E a tutto ciò, ha chiosato, «si aggiunge ovviamente la mediazione d’influenza esercitata direttamente dal Papa», visto che «la diplomazia della Santa Sede prevede anche l’intervento diretto del Pontefice», sia durante le udienze in Vaticano a capi di Stato e di Governo e ad altre personalità pubbliche, sia durante i viaggi apostolici, da ultimo quelli in Mongolia, nella Repubblica Democratica del Congo e in Sud Sudan, e in Ungheria.

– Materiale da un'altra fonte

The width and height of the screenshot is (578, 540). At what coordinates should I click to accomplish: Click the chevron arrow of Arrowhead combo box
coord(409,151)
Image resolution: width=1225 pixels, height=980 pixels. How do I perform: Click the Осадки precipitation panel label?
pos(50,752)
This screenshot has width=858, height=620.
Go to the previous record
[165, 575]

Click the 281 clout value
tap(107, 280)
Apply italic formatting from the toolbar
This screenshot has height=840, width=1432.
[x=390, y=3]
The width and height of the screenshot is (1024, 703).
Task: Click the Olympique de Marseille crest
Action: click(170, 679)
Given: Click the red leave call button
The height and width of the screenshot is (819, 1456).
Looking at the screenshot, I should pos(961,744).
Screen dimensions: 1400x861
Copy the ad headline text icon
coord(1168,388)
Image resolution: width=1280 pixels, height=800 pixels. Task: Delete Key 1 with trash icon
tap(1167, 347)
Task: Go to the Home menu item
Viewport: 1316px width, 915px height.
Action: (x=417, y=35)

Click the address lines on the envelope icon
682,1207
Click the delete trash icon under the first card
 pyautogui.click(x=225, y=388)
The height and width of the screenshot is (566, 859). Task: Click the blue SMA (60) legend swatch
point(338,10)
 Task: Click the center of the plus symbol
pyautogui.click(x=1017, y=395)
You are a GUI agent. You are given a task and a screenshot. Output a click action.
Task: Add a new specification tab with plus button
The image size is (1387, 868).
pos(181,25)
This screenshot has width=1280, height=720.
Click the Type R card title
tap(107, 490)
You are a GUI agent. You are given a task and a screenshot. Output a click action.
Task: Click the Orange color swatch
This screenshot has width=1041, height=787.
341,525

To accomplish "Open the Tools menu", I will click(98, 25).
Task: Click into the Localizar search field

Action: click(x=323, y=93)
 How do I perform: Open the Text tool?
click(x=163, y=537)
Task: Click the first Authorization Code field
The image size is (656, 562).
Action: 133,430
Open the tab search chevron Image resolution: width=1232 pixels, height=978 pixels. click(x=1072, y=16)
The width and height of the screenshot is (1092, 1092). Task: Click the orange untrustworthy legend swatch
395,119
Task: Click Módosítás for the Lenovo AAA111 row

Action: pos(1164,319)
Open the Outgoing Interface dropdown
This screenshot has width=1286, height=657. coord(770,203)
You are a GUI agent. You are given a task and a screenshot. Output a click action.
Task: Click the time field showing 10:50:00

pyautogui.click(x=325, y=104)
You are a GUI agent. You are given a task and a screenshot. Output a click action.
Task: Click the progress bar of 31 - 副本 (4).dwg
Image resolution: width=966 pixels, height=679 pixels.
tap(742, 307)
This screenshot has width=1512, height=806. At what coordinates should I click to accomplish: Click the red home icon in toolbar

Infine «un altro ambito è l’impegno della Chiesa nel dialogo interreligioso» come autentico «cammino di pace».
La giornata marsigliese del segretario per i Rapporti con gli Stati e le Organizzazioni internazionali era iniziata di buon mattino nella basilica di Saint-Victor, dove si è conclusa la tradizionale processione nella festa della Presentazione del Signore. Da secoli la città mediterranea in occasione della “Candelora” rinnova questo rito di pietà popolare, svegliandosi alle 6 al suono delle campane: dopo l’arrivo del Vangelo via mare al Porto Vecchio, un corteo orante si snoda fino ai resti monumentali dell’antica abbazia di Saint-Victor, per la celebrazione della messa nella cripta.
All’omelia odierna l’arcivescovo Gallagher ha trasmesso ai presenti «il ringraziamento e l’incoraggiamento di Papa Francesco», che «nel settembre scorso è stato profondamente toccato dal calore della vostra accoglienza, dal coraggio con cui affrontate giorno dopo giorno le sfide e le avversità e dalla vostra dedizione per una civiltà dell’incontro con Dio e con il prossimo». E proprio “festa dell’incontro” è il nome con cui in Oriente è nata la festa della Presentazione. Ricostruendone la storia, il celebrante si è soffermato sui “personaggi principali” di questo incontro nel tempio di Gerusalemme — la Vergine Maria, Giuseppe, Gesù bambino e gli anziani Simeone e Anna — come testimoni di speranza. Allo stesso modo di Marsiglia, arcidiocesi e città che con i suoi abitanti rappresentano un «mosaico di speranza», accogliente per i tanti migranti che qui approdano in cerca di un futuro migliore. E in proposito, il presule ha suggerito di invocare «la forza del Signore, ricordando l’antica antifona della festa odierna: “Il vecchio portava il bambino, ma il bambino sosteneva il vecchio” (Senex puerum portabat, puer autem senem regebat)».
Il rito si è concluso con la benedizione delle candele verdi, che richiamano il colore del manto della Vergine, e delle “navettes”, biscottini aromatizzati ai fiori d’arancio dalla caratteristica forma a barchetta, che secondo la tradizione simboleggiano l’arrivo in Provenza delle tre sante Marie, discepole di Cristo.